The Swine are Rising! In 2010 Frictional Games terrified the world with the cult horror Amnesia: A Dark Descent. Now they bring you a new nightmare. Created by The Chinese Room, the studio behind Dear Esther, Amnesia: A Machine for Pigs is an intense and terrifying journey into the heart of darkness that lurks within us all. The year is 1899. Wealthy industrialist Oswald Mandus awakes in his bed, wracked with fever and haunted by dreams of a dark and hellish engine. Tortured by visions of a disastrous expedition to Mexico, broken on the failing dreams of an industrial utopia, wracked with guilt and tropical disease, he wakes into a nightmare. The house is silent, the ground beneath him shaking at the will of some infernal machine: all he knows is that his children are in grave peril, and it is up to him to save them. Step back into the horror.

Kasumi-G says

7/10 - Agree (5) Disagree (1)

I enjoyed this game quite a lot.
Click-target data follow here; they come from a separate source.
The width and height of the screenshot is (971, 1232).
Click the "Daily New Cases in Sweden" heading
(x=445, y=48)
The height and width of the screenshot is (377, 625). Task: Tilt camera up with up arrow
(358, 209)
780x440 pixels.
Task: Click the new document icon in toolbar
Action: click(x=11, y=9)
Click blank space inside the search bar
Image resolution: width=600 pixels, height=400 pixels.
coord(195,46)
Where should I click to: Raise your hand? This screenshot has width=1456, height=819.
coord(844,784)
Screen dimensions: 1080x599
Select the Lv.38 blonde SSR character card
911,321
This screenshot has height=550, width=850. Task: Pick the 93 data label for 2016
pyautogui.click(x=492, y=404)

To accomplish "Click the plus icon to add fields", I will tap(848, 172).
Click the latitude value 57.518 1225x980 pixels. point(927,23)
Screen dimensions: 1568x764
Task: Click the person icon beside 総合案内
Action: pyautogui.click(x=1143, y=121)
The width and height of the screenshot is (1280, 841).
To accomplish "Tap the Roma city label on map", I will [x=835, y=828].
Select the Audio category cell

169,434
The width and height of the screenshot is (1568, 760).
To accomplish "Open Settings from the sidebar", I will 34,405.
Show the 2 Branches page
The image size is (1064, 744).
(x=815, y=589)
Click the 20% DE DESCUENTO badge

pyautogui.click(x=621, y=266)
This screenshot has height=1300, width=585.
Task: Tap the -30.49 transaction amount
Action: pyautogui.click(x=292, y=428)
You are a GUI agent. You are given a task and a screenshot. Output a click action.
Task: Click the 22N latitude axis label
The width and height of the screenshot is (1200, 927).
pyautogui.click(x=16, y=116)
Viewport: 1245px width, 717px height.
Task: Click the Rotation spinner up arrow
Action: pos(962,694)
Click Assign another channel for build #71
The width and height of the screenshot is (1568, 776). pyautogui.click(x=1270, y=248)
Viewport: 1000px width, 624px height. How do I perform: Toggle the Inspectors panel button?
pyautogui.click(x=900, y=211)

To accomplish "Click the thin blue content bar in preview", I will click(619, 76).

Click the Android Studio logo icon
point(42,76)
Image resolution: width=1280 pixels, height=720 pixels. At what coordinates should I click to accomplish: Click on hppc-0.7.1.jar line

I personally think that handing this to thechineseroom was not too much of the greatest idea, rather, Frictional Games should have done all the work, ALL, and they should have said NO DON'T DO THAT! AND THAT! BAD BAD! Removing elements (Yes I'M GONNA BRAG ABOUT IT BALHBVALH, I'LL TELL YOU WHY:) such as the sanity was something TDD was special for, because it created tension, and so did running out of oil, and what the hell am I gonna do with my life after it depletes, or what if I pass out next to that monster and he sees me and comes towards me then I just shut the computer off instantly, go to my bed and weep and cry ALONE AND FEEL MISERA-....*AHEM*.... that kind of tension is truly important, at least to me, and what created The Dark Descent a true horror game, because you wouldn't know what to do in that situation, you'd just panic and feel uneasy.

Thou the staggering amount of effort given in this game, and the interesting story kept me going and going. As suppose to the first one, the sound effects are very well done and much more vibrant, and I could say a little about how the game looks, as I felt it was a slight improvement, but that's it. I felt like I was still apart of the game, and not what some people say "a walking narrator". I am easily scared, VERY easily, so the monsters did their job just fine, and so did the lights flickering as the monsters got near and I panicked and cried and screamed for my life. So in a way the fear also kept me going as well and it scared me just fine. The atmosphere was just brilliant, and BRILLIANTLY brilliant!

In the end, I enjoyed it, and had fun, and cried in fear. Thou comparing this to our predecessor, The Dark Descent, it falls and doesn't deliver the same fear and tension, and could have been MUCH much better.